Sirlin asserts that a ban is only warranted in the most extreme cases. He gives the example of Akuma from Street Fighter II, a character who is (no doubt in part due to this article) notoriously overpowered, as being something that is worthy of being banned.
I bring all this up, because I agree with Sirlin's points. However, he neglects to explain why regulation ought to be left only to the most extreme cases. In my mind, there are two reasons that only things extremely degrading to a game warrant regulation. They are:
1. Maintaining a competitive standard is easier with fewer rules.
2. Bans discourage exploration of the game's mechanics.
Competitive standards are important. They give us an objective scale upon which we measure our success in-game, and a standard to practice by.

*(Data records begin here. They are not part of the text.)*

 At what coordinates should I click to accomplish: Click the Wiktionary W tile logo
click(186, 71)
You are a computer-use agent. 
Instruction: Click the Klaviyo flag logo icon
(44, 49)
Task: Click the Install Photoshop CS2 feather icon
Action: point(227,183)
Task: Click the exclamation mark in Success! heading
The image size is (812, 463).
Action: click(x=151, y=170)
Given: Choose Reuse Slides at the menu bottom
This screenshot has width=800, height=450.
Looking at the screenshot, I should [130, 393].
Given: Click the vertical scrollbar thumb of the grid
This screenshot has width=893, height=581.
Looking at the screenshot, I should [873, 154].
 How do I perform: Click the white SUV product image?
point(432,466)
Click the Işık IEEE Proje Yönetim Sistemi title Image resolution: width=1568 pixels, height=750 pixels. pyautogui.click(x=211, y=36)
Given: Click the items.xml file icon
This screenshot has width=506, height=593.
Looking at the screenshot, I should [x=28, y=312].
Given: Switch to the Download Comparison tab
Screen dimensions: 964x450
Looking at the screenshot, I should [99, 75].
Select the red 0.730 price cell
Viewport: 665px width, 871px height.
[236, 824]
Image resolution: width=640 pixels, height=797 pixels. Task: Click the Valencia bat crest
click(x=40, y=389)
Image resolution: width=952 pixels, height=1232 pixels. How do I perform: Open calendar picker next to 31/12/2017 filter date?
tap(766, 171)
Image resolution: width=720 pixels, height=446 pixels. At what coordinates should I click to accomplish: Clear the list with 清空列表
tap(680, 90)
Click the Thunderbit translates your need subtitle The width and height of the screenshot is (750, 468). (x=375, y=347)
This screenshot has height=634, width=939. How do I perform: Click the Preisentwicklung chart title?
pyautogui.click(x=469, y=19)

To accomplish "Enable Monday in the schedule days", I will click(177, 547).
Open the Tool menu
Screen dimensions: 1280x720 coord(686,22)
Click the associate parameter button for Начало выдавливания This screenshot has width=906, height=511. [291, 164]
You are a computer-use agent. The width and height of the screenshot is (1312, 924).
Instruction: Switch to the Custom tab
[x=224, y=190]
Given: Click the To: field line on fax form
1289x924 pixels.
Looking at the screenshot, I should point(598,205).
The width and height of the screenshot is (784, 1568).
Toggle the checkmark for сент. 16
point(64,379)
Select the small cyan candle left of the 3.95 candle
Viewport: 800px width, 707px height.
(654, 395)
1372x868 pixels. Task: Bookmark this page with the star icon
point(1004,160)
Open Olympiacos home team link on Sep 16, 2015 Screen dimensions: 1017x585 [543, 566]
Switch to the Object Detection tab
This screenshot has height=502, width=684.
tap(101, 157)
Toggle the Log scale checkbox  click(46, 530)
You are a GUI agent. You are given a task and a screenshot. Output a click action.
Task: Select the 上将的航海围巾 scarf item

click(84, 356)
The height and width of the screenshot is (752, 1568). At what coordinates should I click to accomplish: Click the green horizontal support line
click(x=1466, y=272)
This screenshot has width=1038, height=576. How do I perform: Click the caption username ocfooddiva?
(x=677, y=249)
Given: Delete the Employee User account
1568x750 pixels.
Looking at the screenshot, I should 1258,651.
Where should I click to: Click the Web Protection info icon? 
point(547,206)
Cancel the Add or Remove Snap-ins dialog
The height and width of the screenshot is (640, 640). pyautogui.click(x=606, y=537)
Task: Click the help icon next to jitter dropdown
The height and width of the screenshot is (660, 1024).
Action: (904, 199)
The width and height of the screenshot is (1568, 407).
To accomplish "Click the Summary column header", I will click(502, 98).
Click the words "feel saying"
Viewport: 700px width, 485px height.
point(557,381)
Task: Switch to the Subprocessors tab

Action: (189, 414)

For example, let's say that I like playing as a mage, so I usually PvP with one. Then I go and play in a tournament where sorceries are banned. All the effort I put into learning how to play as a mage is worthless in this tournament. Thus, the tournament is not objective with regard to player skill. Anybody who has invested effort into learning a mage is disadvantaged compared to those who have not.
If it was very standard to have sorceries banned, if that was something that 100% of tournaments ran, then I am to blame for wasting my time playing a mage. But when only a fraction of tournaments and FC's ban sorcery, you cannot rightfully blame a player for using them. They become a victim of a weak competitive standard. The objective measure of player skill is muddied because the playerbase cannot come to agreement over what should be banned.
This is a real problem in the Dark Souls community. In any given FC I participate in, oftentimes only a fraction of my builds are usable due to unforeseeable, shifting rules. Maybe one FC bans BS fishing and I can no longer use my Greatbow build. Some other FC bans turtling and now it's pointless for me to use my Estoc. Yet another FC bans weapon buffs, now any hybrid build I may be running is worthless. It is ridiculous that this should be an issue.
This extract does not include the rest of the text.